I was talking to my friends about Danny Dyer and his most recent renaissance (he really is very good in Rivals). A friend asked if he was just a permanent character and of course he is. He studied under Harold Pinter, who wrote roles specifically for him and he very much knows what he is doing. All the best people at the top of the game are performing a character – but a friend of mine said Liz Truss wasn’t. I disagreed because she has always been performing a character – changing from an abolish the monarchy liberal at uni to impress her peers to a rabid neo-liberal monarchist for the Tories – it’s just that a) she’s not very good at it and b) she was appealing directly to a very small minority of Uber idiots who make up the majority of the Tory membership. And because her character isn’t based on some guiding principle of real identity underneath it falls apart under scrutiny and doesn’t make for good guidance of government. She doesn’t believe it either. Whereas Danny Dyer has built a hugely successful career on top of a blokey identity that is real – which also gives him the ability to go on national television and heroically call David Cameron a “tw*t”. It afforded him the luxury of saying what we all think and no one bats an eyelid. If you could get Danny Dyer to talk MMT in his way it would cut through a hell of a lot better.
All of this is to say that I think that what the left needs more than anything is powerful and compelling characters. Because the left is mostly made up of quite boring, earnest types. Sarcastic humorists. Activists. Lecturers. All wonderful people with the whiff of something a bit off-putting. They’re too easy to target. I personally really like you Richard, but you do have a certain smugness that comes from being right all the time. Like Stewart Lee’s carefully crafted character, it probably puts off as many people as it entertains. Whereas the right has no problem with utilising absolute clowns like Boris Johnson to entertain and swindle the masses.
I reckon that if there’s any budding young politicians on the left who want to scale the heights of politics and change the world that what they really need to do is take courses in Stanislavski and build some interesting characters out of their natural inclination for progressive justice.
I don’t think I’m right all the time
You just have to have some self confidence to survive the shit thrown at you in this game
Not many have it
Michael, charisma means a lot. Con artiists thrive on it. I have seen them in action victimizing people.
However Richard did direct us to the end of the video where he hit home with Keen and his guests on the need for a narrative!
The MMT narrative is a digital narrative, but it is complicated by the fact that the vast majority of money is created by the banks which few can understand. That has been known since 1931 when the UK MacMillan Committee said “It is not unnatural to think of the deposits of a bank as being created by the public through the deposit of cash representing either savings or amounts which are not for the time being required to meet expenditure. But the bulk of the deposits arise out of the action of the banks themselves, for by granting loans, allowing money to be drawn on an overdraft or purchasing securities a bank creates a credit in its books, which is the equivalent of a deposit.” That has never sunk in, even with many economists.

**GIVEN EXERCISE**
Can you repeat the comment thread on political characters word for word, from "I don’t think" to "for a narrative!"? The data has no connection to the text above.

**RAW DATA**
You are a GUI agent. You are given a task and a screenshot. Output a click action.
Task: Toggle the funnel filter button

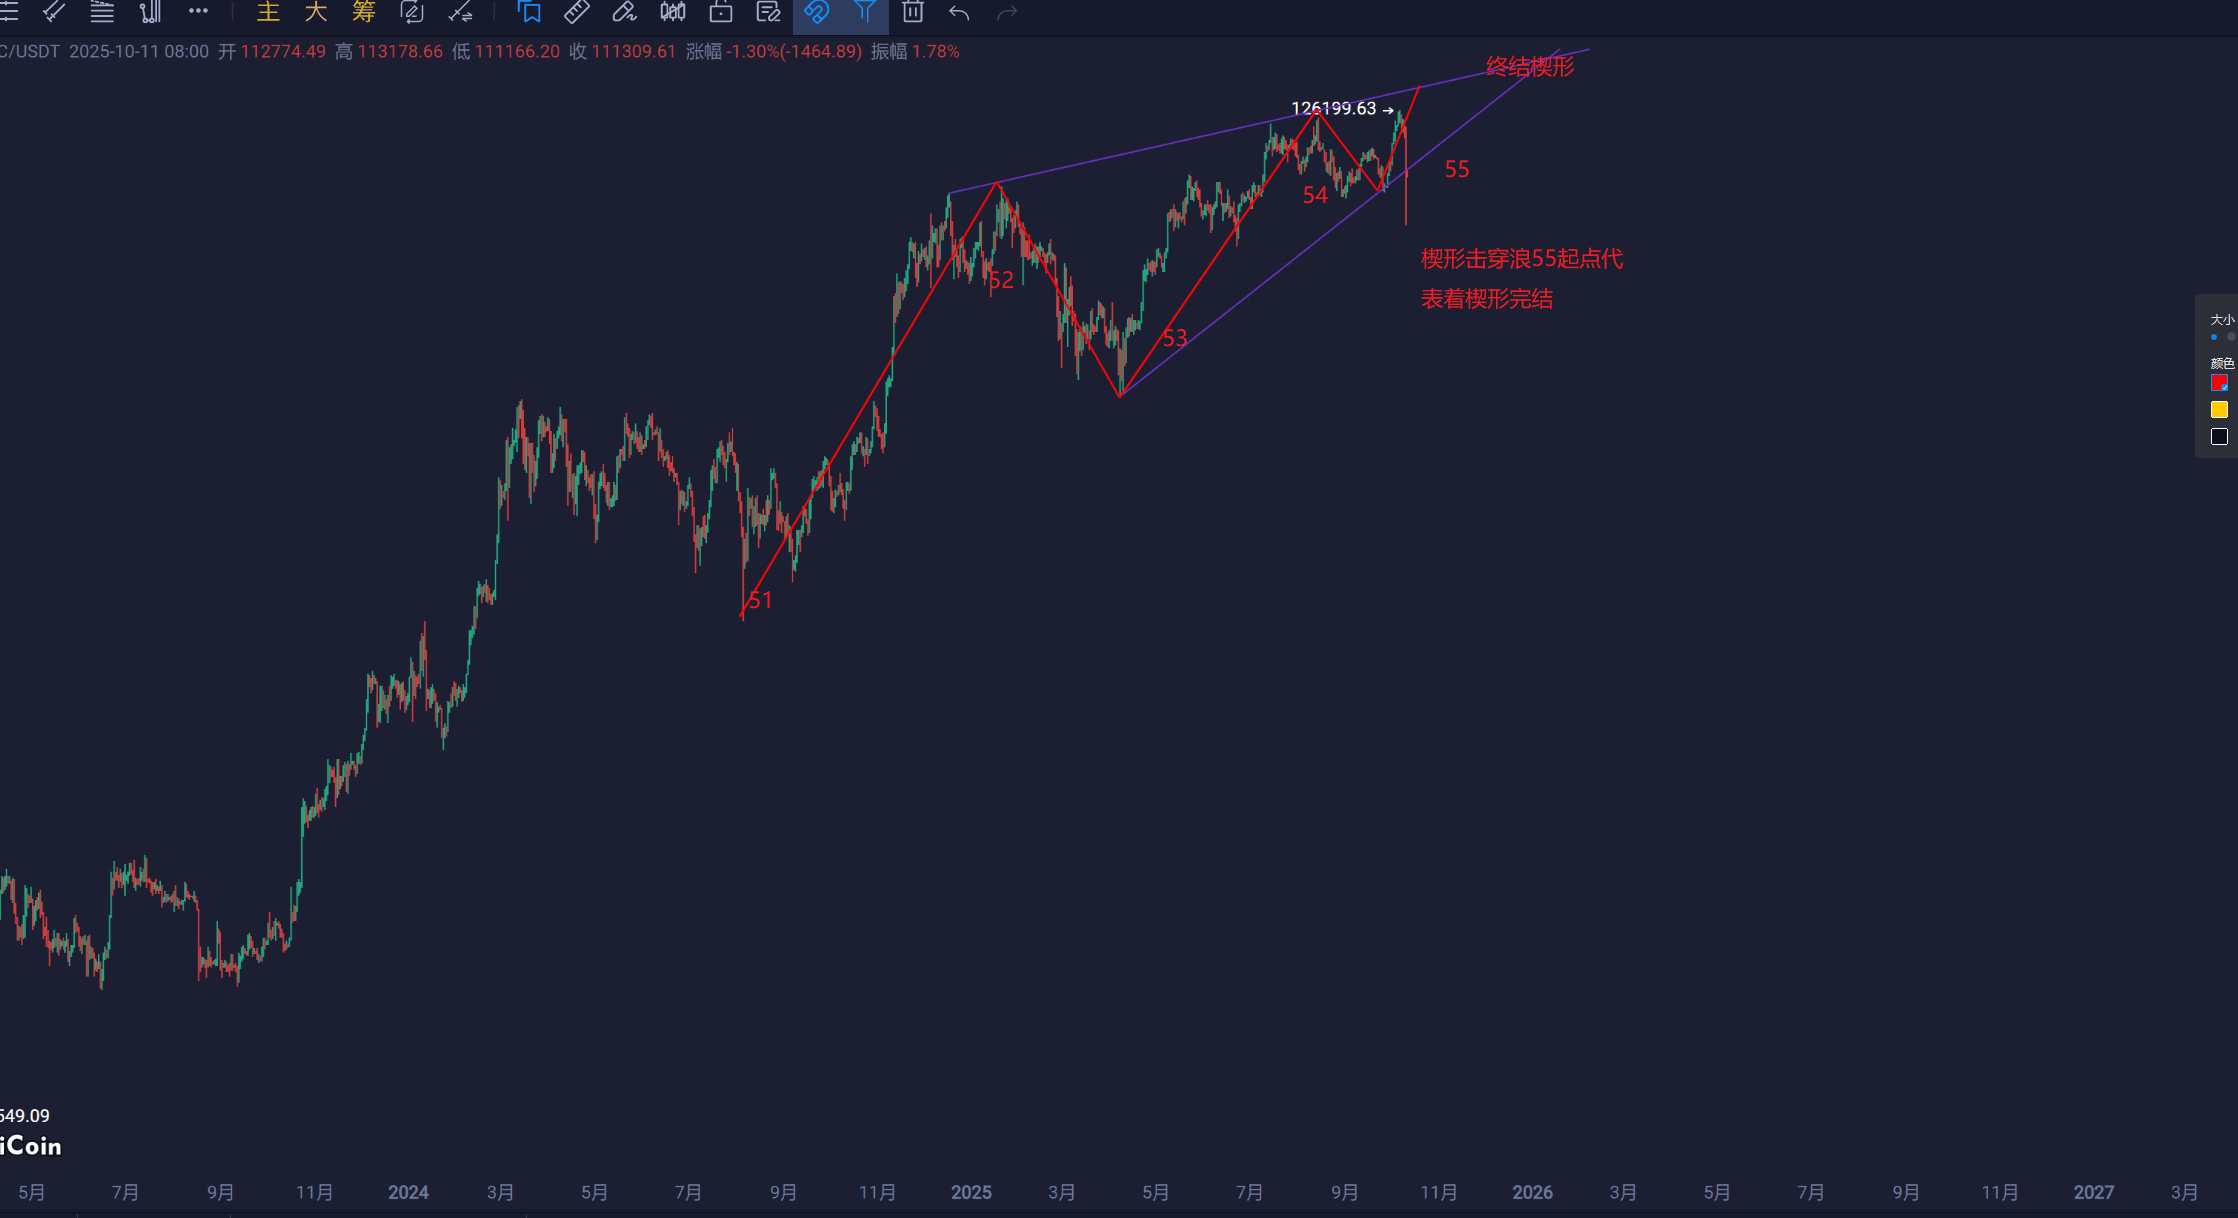(x=865, y=12)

**COMPLETED EXERCISE**
I don’t think I’m right all the time
You just have to have some self confidence to survive the shit thrown at you in this game
Not many have it
Michael, charisma means a lot. Con artiists thrive on it. I have seen them in action victimizing people.
However Richard did direct us to the end of the video where he hit home with Keen and his guests on the need for a narrative!